Stored data entries
▼
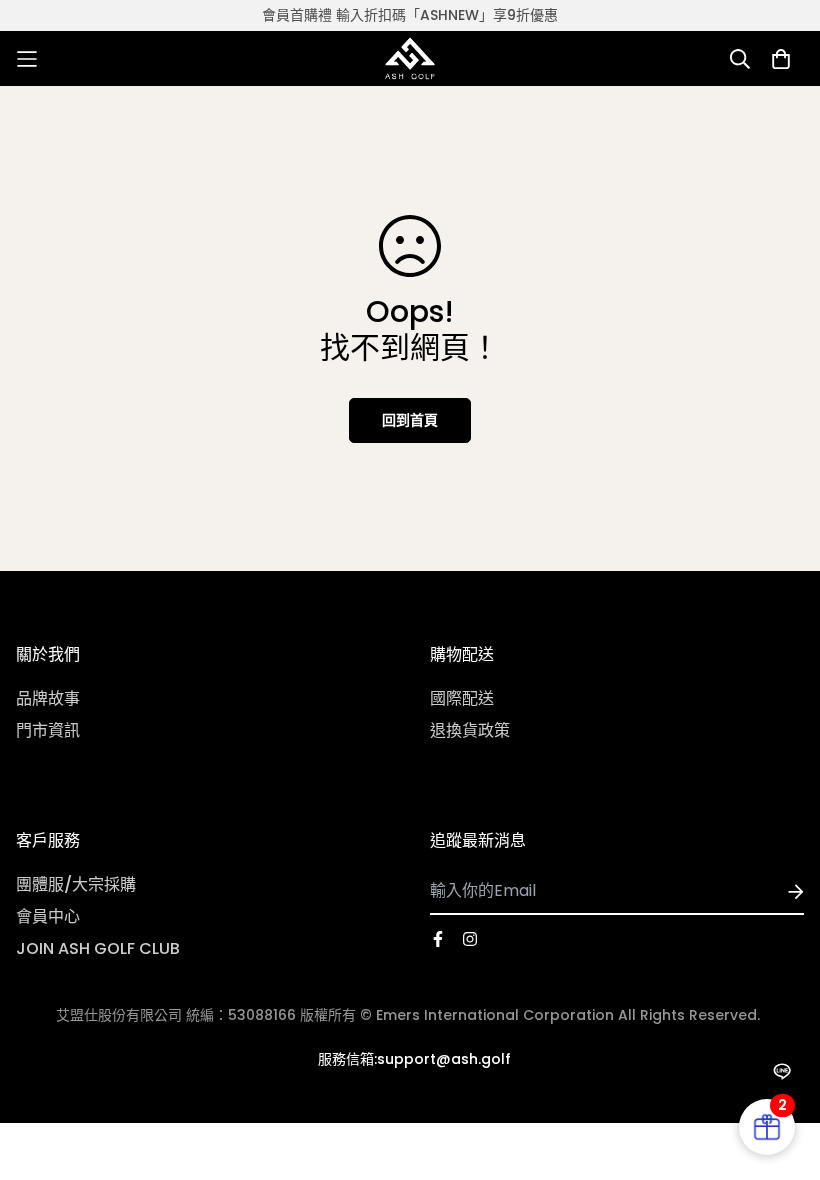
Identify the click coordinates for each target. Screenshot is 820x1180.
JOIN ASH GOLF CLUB (98, 948)
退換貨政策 (470, 730)
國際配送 (462, 698)
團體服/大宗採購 (76, 884)
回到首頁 (410, 420)
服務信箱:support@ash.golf (414, 1059)
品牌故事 (48, 698)
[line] (781, 1071)
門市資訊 (48, 730)
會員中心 (48, 916)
▲
● **DIRECTIONS FOR THIS TASK**
Return every entry unchanged and skip the pictures.

● **RESPONSE TO THE EXERCISE**
Identify the click coordinates for each target. Screenshot is 820x1180.
JOIN ASH GOLF CLUB (98, 948)
退換貨政策 (470, 730)
國際配送 (462, 698)
團體服/大宗採購 (76, 884)
回到首頁 (410, 420)
服務信箱:support@ash.golf (414, 1059)
品牌故事 (48, 698)
[line] (781, 1071)
門市資訊 (48, 730)
會員中心 (48, 916)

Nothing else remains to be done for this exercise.